▶ WORK TO DO
Render as a Markdown table the lines starting with the line containing "Task: Open the Attributes tab" and going on through the line containing "The width and height of the screenshot is (1120, 626).", with columns n and Line giving each line's row number and text, blank lines omitted.

▶ RECORDS PROVIDED
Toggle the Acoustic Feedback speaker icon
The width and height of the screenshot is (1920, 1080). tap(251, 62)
* * *
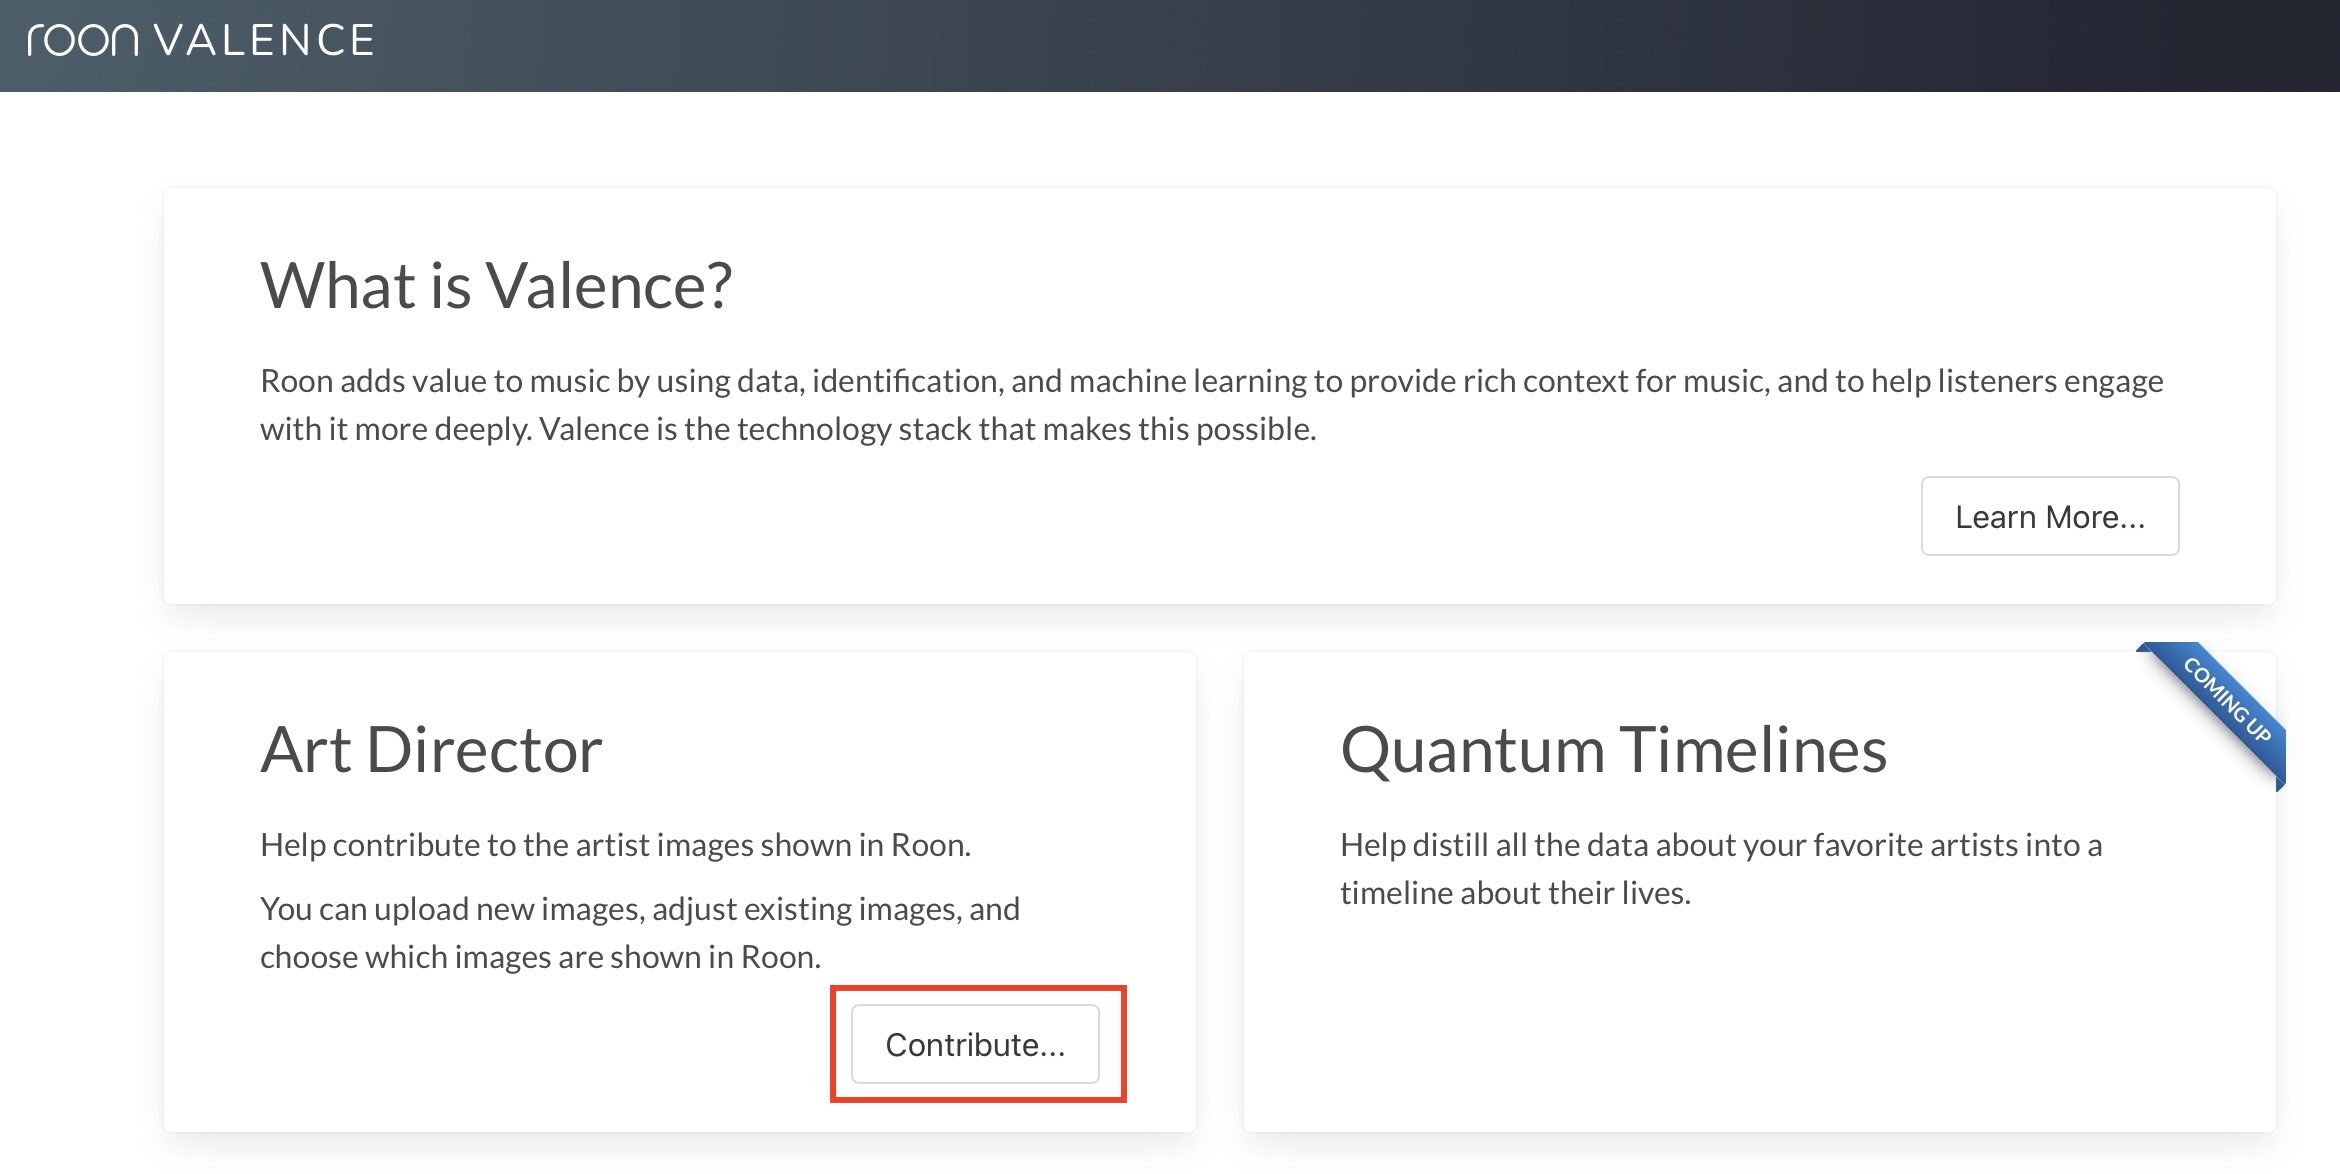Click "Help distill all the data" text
--
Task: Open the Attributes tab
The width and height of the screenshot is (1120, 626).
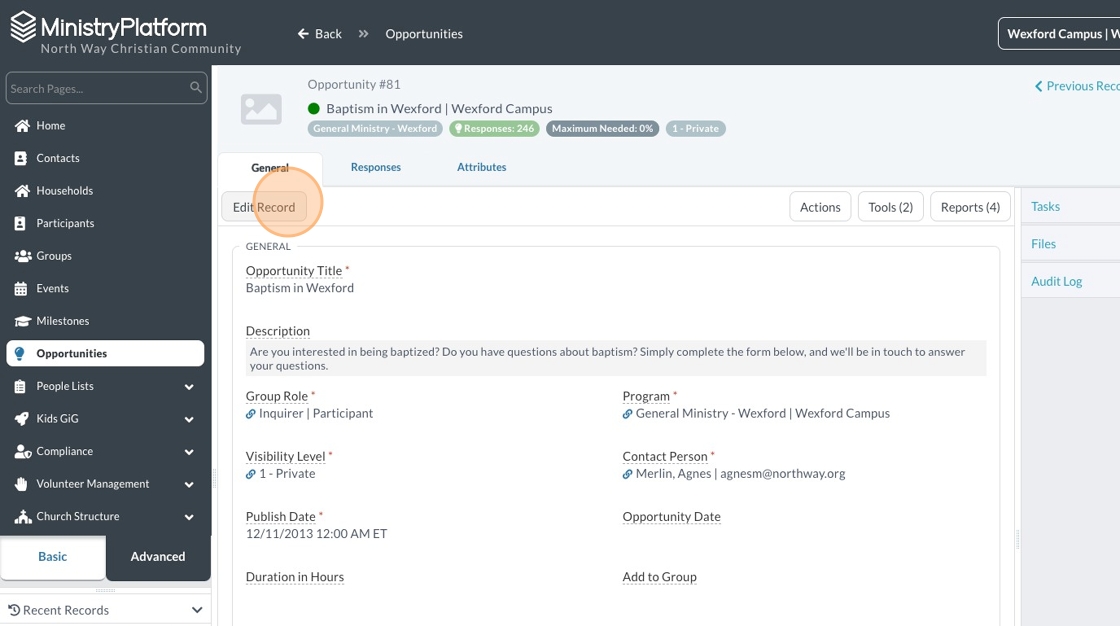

▶ RESPONSE TO THIS EXERCISE
| n | Line |
|---|---|
| 1 | Task: Open the Attributes tab |
| 2 | The width and height of the screenshot is (1120, 626). |